2014-15 was the second year of President Napolitano’s term.  She and the chancellors recognized that not adjusting in-state tuition for inflation essentially acted as a ~2% reduction in funds available to educate students annually.  With the support of the Regents, she proposed a modest, inflation-based increase in tuition at the November, 2014 Regents meeting, the second one that I attended as a “Faculty Advisor” to the Regents.

Governor Brown attended the meeting and was strongly opposed to any tuition increase.  His message was, in essence, that UC doesn’t need more money, it needs to become more efficient.  He also brought a list of proposals that he thought could make UC more efficient and, in his frequent words, “bend the cost curve.”  These discussions occurred in the Regents Committee for Long-Range Planning.  In that discussion, former Assembly Speaker Toni Atkins suggested that UC could reduce its long-term expenses by capping all pensions following the California Public Employee Pension Reform Act  (PEPRA) to reduce the costs of UC’s retirement benefit, thereby freeing up additional funds for teaching.  Eventually, a “Committee of Two” (Co2) comprising the Governor, President Napolitano, and supporting staff took all recommendations under advisement in early 2015.

 The result of these confidential meetings was a “Budget Framework,” presented to, and adopted by, the Regents in May, 2015, that provided for predictable increases in State funding and $436 M in one-time Proposition 2 funds for UCRP in exchange for: 1) no tuition increases over four years, 2) evaluation of potential efficiencies, and 3) a new retirement tier incorporating the PEPRA cap.  The University of California had already expressed its concerns about the non-competitiveness of pensions capped at the PEPRA limit for faculty, (about $122,000 at that time), so the agreement allowed for a “supplement” to the new retirement plan for certain employee groups. 

I saw a direct path from a proposal for a modest, inflation-adjusted increase in in-state tuition to an even less generous retirement tier for future UC employees.  Unfortunately, most legislators did not appreciate that any savings from a cheaper retirement plan offered to new hires accrue slowly over decades, whereas the needs for additional funds to teach current students accrue immediately.  Much of my efforts during my year as Senate Chair were to meet the Senate’s responsibilities to implement these Budget Framework Initiatives and the new retirement option as described later.

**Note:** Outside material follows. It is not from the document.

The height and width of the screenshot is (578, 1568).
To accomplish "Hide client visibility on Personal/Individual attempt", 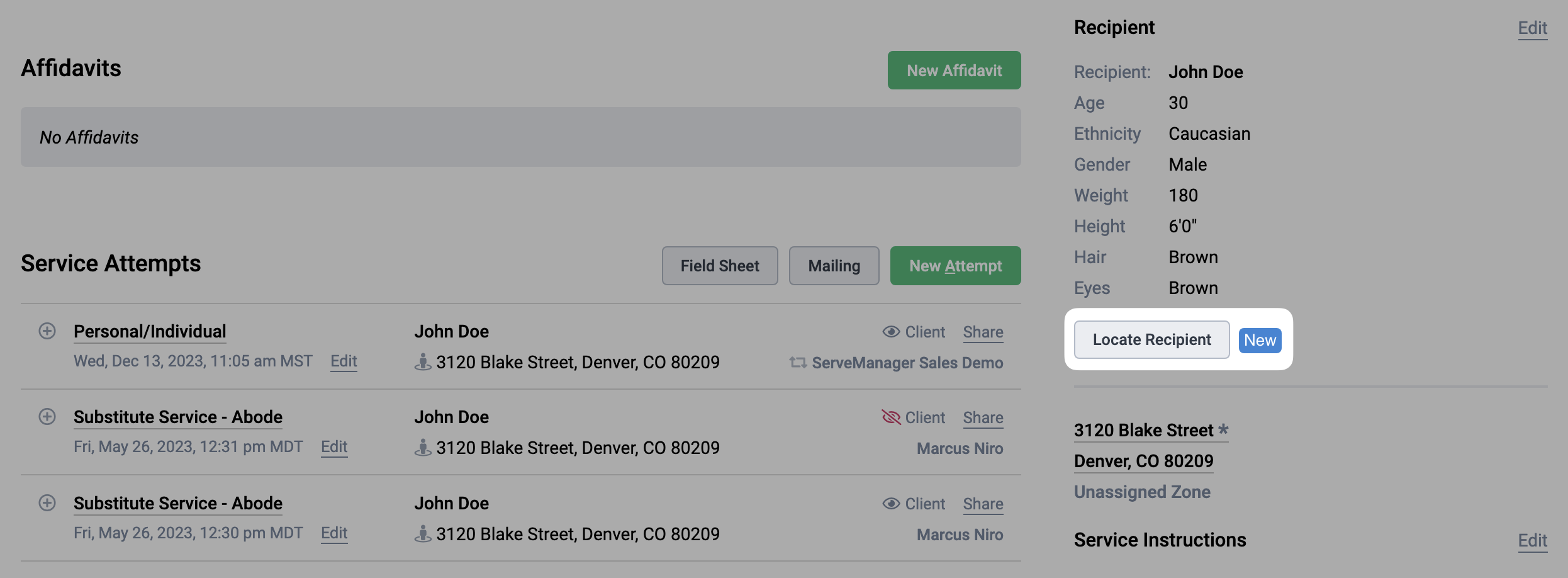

The University of California had already committed to enhancing the transfer of students from community colleges to UC before the Budget Framework Initiative was adopted, but this process was nevertheless rolled into the agreement with the Governor.  In short, the different campuses did not all require the same range and level of course preparation for transfer.  The differing requirements made it difficult for community college students to meet all requirements for admission to all nine UC general campuses. The Senate therefore was charged to develop and provide sufficient guidance and “pathways” so that community college students would know which courses they needed to take to satisfy admissions requirements in their major for as many UC campuses that offered that major. 

Beginning in the Spring of 2015 with Chair Mary Gilly and me, and continuing in the Fall of 2015 with Vice-chair Jim Chalfant and me, we convened meetings of the chairs and undergraduate advisors of the 20 largest and most popular majors for transfer to develop a list of courses that would satisfy admission requirements for any campus within that major.  It sometimes took a lot of negotiation and a bit of give and take among the campuses, but we were able to develop the first set of Transfer Pathways by the end of 2015.